Finds the appropriate tolerance with which to consider the observed mean for a faecal egg count reduction test with the given combination of power and other parameters. The precision is calculated using Monte Carlo integration, and confidence intervals for the true power are produced. Tolerance can be defined as either a lower limit only if upper.limit is defined, as an upper limit only if lower.limit is defined, or as both (equidistant) limits if neither are defined.

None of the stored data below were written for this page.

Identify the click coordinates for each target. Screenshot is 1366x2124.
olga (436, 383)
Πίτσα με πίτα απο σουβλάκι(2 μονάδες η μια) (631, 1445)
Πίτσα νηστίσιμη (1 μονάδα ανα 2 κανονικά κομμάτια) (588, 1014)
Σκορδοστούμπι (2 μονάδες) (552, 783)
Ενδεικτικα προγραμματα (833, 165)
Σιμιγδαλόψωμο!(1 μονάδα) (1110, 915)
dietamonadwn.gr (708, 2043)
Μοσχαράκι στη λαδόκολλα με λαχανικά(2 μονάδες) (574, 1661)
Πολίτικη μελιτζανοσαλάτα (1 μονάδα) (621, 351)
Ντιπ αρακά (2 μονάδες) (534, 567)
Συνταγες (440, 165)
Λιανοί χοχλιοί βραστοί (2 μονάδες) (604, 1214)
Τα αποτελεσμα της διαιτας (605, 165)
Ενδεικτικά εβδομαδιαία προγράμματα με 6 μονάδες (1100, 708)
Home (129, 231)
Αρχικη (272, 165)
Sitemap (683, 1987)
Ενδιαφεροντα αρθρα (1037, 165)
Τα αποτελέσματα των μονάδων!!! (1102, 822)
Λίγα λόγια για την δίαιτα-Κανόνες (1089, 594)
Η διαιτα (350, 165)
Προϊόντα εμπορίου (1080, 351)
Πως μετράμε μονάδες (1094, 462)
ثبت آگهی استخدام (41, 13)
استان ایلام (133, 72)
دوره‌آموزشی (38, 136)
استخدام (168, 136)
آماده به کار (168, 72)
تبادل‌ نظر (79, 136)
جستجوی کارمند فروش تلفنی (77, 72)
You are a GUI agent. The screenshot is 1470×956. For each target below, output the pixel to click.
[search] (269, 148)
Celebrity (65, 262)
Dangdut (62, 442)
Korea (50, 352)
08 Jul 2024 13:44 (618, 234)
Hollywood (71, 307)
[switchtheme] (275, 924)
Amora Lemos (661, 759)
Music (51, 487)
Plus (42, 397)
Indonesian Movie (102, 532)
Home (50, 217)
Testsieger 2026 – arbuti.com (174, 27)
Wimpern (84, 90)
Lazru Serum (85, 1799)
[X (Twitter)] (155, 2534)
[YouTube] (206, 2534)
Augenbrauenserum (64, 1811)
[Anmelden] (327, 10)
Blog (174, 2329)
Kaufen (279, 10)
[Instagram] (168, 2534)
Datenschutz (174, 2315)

This function can be used for example to determine the upper limit for a true reduction of 80% by setting lower.limit=0, or to determine the lower limit for a true reduction of 99% by setting upper.limit=100.
fecrt.precision(meanepg=200, reduction = 95, g.faeces=3, sensitivity=1/25, replicates=1, animals=10, pre.coeffvarrep=0.4, pre.coeffvarind=0.3, pre.coeffvargroup=0.7, post.coeffvarrep=0.4, post.coeffvarind=0.3, post.coeffvargroup=0.7, true.sample=FALSE, lower.limit=NA, upper.limit=NA, iterations=100000, power = 0.95, confidence = 0.99, feedback=FALSE)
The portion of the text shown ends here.